Rus yetkililer bu duraklamayı Batı’nın yorgunluğunun bir göstergesi olarak yansıtmaya çalışsa da, askeri uzmanlar ve eski yetkililer durumun tam tersine işaret edebileceğini savunuyor. Peskov, Ukrayna’nın daha az önleyici füze almasının Moskova’yı “özel askeri operasyonun” sonuna daha da yaklaştırdığını iddia etse de, Rusya aynı zamanda Ukrayna’ya yönelik füze saldırılarını yoğunlaştırmış durumda. Analistler, yalnızca Haziran ayında Rusya’nın 5.000’den fazla füze fırlatma yolunda olduğunu ve bunların birçoğunun sivil altyapıyı hedef aldığını bildiriyor.

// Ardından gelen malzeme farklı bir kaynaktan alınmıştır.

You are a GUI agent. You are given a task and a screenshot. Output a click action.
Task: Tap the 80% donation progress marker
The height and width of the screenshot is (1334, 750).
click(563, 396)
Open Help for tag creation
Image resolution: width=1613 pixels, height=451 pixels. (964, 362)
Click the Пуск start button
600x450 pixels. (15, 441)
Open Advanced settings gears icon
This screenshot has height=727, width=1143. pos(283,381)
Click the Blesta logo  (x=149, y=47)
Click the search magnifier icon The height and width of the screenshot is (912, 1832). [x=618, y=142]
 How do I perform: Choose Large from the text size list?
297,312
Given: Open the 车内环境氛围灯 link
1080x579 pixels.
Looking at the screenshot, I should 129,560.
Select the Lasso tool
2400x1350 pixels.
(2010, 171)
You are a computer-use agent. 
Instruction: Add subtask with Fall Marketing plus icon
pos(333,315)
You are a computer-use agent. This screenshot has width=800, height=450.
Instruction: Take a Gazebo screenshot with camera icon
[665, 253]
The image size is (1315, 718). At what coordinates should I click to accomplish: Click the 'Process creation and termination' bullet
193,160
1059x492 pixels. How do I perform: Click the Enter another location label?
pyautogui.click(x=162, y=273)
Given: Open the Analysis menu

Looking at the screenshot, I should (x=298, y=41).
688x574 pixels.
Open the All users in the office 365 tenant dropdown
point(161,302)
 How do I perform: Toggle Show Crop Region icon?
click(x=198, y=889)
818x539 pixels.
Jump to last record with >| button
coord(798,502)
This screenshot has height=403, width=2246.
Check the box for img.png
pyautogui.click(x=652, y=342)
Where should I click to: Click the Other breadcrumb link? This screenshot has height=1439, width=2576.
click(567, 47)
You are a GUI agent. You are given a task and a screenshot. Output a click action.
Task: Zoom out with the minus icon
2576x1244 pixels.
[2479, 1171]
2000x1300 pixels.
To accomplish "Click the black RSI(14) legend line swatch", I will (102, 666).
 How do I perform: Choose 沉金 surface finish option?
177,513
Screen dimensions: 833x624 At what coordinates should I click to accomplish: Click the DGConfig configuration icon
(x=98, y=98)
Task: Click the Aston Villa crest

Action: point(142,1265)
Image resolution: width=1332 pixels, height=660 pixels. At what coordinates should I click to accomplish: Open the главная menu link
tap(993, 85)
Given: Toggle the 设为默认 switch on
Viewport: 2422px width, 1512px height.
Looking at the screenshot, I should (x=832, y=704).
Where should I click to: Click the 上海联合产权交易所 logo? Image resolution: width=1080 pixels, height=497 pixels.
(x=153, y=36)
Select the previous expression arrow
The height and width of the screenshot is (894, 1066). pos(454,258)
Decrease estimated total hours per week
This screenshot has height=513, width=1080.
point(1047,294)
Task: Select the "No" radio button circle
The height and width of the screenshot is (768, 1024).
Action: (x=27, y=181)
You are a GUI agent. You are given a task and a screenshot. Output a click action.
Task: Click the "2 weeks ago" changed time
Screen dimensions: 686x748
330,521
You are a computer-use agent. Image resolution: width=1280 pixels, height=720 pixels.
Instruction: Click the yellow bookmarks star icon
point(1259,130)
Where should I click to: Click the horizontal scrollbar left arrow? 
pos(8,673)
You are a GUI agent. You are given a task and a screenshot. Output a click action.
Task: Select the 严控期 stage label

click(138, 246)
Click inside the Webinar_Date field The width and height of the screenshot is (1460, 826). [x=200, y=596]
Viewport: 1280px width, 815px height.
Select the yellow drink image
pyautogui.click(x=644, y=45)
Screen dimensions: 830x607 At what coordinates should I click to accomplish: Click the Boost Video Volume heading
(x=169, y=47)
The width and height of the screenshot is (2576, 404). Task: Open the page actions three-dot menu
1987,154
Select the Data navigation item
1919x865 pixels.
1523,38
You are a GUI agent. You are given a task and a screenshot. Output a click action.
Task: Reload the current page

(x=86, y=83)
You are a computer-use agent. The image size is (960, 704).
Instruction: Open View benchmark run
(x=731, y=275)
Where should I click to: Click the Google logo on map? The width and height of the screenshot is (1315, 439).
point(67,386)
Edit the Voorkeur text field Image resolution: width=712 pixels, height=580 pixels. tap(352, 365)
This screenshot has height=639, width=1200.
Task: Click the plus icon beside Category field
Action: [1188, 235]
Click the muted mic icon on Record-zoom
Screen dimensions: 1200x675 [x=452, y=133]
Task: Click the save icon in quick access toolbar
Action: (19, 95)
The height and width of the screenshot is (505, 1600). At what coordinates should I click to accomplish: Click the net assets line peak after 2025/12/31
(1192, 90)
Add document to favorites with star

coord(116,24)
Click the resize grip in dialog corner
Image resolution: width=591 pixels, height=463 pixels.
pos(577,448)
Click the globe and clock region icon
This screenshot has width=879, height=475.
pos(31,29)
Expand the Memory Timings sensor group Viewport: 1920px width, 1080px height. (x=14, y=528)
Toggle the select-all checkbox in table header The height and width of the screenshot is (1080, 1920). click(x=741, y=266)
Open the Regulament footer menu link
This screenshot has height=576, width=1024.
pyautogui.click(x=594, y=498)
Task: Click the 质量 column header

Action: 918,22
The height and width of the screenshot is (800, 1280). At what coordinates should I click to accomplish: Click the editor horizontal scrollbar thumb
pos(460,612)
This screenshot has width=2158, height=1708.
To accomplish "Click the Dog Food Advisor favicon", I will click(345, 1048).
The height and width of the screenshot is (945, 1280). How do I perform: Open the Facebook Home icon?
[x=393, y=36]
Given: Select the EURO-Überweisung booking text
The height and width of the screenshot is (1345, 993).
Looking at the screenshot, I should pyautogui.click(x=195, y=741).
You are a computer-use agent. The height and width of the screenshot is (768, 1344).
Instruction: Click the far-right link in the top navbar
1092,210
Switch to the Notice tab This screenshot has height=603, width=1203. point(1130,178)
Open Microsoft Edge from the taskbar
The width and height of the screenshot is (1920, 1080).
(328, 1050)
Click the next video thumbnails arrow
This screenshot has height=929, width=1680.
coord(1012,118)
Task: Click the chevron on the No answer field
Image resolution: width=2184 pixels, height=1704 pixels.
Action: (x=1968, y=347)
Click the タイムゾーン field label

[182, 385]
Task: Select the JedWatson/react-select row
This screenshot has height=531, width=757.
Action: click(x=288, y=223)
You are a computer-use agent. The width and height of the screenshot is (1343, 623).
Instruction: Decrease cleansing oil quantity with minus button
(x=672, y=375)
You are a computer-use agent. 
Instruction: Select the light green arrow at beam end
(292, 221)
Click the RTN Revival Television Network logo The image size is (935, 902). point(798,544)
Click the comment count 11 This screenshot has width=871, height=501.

Savaş Araştırmaları Enstitüsü (ISW), Çarşamba günü yaptığı değerlendirmede, ABD’nin bu yardımı durdurmasının Putin için stratejik bir kazanım olduğunu belirtti. “ABD yardımını azaltmak ne sürdürülebilir bir barış sağlar ne de Putin’in zafer hesaplarını değiştirir — sadece zamanın onun lehine işlediği inancını pekiştirir,” açıklamasında bulundular. Enstitüye göre, Putin’in stratejisi, Batı’nın desteği azalmaya devam ederken, Rusya’nın yavaş ama istikrarlı ilerlemelerle savaşı sürdürmesi üzerine kurulu.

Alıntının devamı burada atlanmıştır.